Trigger warning: isi dari artikel ini dapat memicu trauma, khususnya bagi para penyintas kekerasan seksual.
Sebuah film horor berjudul ‘Vina: Sebelum 7 Hari’ jadi bahan perbincangan di media sosial. Diklaim sebagai film ‘biopik’, film tersebut mengangkat kasus nyata pemerkosaan dan pembunuhan terhadap seorang perempuan berusia 16 tahun di Cirebon pada tahun 2016.
Film yang disutradarai oleh Anggy Umbara ini telah menuai kontroversi sejak pertama kali kabar produksinya beredar. Banyak yang menilai bahwa film ‘Vina: Sebelum 7 Hari’ tidak etis untuk diproduksi dan ditayangkan. Khususnya karena film tersebut menggunakan kasus nyata pemerkosaan dan femisida secara komersial dan eksplisit, tanpa menyamarkan identitas korban.

# Butir Tugas 1:
Salin ulang bagian bacaan tentang film ‘Vina: Sebelum 7 Hari’ mulai dari "Sebuah film horor" sampai dengan "menyamarkan identitas korban.", tanpa mengubah satu kata pun.
# Butir Tugas 2:
Terjemahkan kalimat dari bacaan tentang film ‘Vina: Sebelum 7 Hari’ berikut ke dalam bahasa Inggris: "Film yang disutradarai oleh Anggy Umbara ini telah menuai kontroversi sejak pertama kali kabar produksinya beredar."
# Butir Tugas 3:
Lanjutkan bacaan tentang film ‘Vina: Sebelum 7 Hari’ mulai sesudah kalimat terakhirnya.

# Informasi Sumber:

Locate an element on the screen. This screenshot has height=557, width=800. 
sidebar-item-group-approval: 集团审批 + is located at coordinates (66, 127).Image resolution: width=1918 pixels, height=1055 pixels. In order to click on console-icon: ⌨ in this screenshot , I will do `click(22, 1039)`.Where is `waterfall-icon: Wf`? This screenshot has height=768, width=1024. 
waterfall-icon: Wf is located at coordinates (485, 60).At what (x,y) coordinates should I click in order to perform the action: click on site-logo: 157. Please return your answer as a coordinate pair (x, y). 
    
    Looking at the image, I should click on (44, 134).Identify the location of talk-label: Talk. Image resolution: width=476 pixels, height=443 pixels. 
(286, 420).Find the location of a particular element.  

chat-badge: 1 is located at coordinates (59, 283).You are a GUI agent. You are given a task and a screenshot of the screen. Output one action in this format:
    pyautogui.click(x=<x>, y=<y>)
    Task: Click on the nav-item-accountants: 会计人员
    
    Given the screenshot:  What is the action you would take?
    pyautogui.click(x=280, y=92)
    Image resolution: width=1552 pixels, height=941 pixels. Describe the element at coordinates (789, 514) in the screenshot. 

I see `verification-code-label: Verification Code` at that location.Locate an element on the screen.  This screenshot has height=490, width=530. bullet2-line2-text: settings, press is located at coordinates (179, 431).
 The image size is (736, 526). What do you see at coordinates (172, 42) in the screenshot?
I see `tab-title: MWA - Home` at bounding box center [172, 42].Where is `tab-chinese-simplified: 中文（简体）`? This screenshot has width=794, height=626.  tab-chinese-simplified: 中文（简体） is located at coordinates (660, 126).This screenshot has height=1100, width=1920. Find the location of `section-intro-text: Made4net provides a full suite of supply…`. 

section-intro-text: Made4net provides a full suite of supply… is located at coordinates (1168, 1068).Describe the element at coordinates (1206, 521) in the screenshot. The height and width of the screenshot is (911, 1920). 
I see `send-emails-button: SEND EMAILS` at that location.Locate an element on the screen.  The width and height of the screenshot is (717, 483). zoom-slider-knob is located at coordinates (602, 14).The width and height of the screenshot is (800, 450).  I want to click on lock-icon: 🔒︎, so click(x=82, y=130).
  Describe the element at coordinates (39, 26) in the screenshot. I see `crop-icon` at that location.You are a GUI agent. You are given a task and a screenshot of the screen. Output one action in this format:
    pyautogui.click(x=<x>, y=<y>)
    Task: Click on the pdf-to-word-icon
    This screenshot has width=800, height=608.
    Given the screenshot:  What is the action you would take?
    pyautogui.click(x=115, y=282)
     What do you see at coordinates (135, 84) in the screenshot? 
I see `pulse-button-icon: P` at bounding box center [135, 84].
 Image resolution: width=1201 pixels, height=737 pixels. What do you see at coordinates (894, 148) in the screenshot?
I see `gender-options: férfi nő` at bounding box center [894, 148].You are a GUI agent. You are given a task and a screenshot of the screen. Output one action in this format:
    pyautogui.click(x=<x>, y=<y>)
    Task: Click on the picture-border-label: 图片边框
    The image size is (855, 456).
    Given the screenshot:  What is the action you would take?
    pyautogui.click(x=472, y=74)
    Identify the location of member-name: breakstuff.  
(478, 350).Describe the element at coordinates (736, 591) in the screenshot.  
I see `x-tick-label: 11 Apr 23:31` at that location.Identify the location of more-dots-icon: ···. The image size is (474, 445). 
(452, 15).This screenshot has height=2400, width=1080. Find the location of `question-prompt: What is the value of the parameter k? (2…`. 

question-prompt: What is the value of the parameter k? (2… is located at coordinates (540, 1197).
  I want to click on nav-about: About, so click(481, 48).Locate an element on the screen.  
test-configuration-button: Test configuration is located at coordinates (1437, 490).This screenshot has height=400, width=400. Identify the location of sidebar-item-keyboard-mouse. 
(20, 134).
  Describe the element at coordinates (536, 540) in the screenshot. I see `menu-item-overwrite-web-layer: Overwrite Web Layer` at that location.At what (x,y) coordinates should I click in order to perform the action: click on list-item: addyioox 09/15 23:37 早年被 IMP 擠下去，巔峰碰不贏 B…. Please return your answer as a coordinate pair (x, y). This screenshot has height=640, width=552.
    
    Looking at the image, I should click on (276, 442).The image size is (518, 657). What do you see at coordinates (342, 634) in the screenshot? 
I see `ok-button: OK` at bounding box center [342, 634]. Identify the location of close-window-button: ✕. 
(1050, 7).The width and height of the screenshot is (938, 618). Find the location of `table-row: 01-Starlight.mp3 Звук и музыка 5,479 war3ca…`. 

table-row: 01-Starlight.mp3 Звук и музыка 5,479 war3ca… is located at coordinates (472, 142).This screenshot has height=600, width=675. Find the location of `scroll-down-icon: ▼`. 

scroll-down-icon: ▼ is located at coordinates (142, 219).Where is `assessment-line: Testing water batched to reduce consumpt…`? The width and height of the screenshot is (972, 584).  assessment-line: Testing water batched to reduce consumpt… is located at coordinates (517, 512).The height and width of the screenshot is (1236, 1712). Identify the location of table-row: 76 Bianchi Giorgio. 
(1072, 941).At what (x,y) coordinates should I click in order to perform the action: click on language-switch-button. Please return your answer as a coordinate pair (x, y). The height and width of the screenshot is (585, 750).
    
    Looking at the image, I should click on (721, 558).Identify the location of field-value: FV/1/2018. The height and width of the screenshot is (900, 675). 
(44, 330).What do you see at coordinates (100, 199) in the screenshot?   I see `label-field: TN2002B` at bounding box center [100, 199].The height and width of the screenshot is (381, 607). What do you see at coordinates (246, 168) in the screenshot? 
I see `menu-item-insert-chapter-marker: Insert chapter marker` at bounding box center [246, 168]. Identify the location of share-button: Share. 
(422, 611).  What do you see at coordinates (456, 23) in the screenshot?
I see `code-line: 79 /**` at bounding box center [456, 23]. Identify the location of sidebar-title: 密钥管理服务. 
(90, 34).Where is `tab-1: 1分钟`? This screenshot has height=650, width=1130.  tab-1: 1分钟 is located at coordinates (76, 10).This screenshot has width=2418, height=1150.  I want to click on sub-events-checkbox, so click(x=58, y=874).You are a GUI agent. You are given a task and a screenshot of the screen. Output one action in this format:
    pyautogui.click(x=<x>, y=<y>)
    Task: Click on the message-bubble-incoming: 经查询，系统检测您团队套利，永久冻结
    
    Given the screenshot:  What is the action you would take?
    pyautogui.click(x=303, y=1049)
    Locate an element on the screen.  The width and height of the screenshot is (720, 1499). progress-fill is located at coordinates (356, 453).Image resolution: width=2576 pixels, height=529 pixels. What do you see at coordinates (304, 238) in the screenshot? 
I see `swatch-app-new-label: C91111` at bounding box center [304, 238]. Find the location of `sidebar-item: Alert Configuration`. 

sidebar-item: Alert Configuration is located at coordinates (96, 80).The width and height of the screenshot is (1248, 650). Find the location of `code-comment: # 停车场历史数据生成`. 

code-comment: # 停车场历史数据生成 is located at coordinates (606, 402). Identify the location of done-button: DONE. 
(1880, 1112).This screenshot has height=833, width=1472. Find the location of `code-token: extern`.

# Jawaban yang Diharapkan 1:
Sebuah film horor berjudul ‘Vina: Sebelum 7 Hari’ jadi bahan perbincangan di media sosial. Diklaim sebagai film ‘biopik’, film tersebut mengangkat kasus nyata pemerkosaan dan pembunuhan terhadap seorang perempuan berusia 16 tahun di Cirebon pada tahun 2016.
Film yang disutradarai oleh Anggy Umbara ini telah menuai kontroversi sejak pertama kali kabar produksinya beredar. Banyak yang menilai bahwa film ‘Vina: Sebelum 7 Hari’ tidak etis untuk diproduksi dan ditayangkan. Khususnya karena film tersebut menggunakan kasus nyata pemerkosaan dan femisida secara komersial dan eksplisit, tanpa menyamarkan identitas korban.

# Jawaban yang Diharapkan 2:
This film, directed by Anggy Umbara, has drawn controversy since news of its production first circulated.

# Jawaban yang Diharapkan 3:
Anggy Umbara sendiri berdalih membuat film ‘Vina: Sebelum 7 Hari’ untuk meningkatkan kesadaran akan kasus tersebut, agar tidak ada lagi ‘Vina-Vina berikutnya’.
Namun, berdasarkan review dan testimoni warganet yang telah menonton ‘Vina: Sebelum 7 Hari’, film tersebut secara eksplisit dan brutal menampilkan adegan pemerkosaan terhadap sosok Vina. Ditambah lagi, rupanya tidak ada pesan peringatan pemicu di awal penayangan film. Selain menimbulkan trauma kekerasan seksual bagi penonton, adegan tersebut juga malah memicu persepsi seksual dari kelompok penonton yang lain.
Karya ‘Evil Genius’ yang Menjebak
Filmmaker dan kritikus film Nosa Normanda menilai, film ‘Vina: Sebelum 7 Hari’ adalah jenis film yang ‘menjebak’ pada berbagai aspek. Karena jebakan ini, pada akhirnya, film tersebut tetap bisa lolos sensor dari Lembaga Sensor Film (LSF) dan tayang di bioskop, meski tidak etis dalam hal muatannya.
“Kalau kita tahu itu horor (fiksi) dan itu nggak biopik kan, ya udah, orang nonton horor,” kata Nosa saat diwawancarai Konde.co, Selasa (14/5/2024). “(Adegan) Perkosaannya, perkosaan ‘bohong-bohongan’. Kan, orang mikirnya gitu. Tapi begitu jadi biopik, aduh! Masalah besar.”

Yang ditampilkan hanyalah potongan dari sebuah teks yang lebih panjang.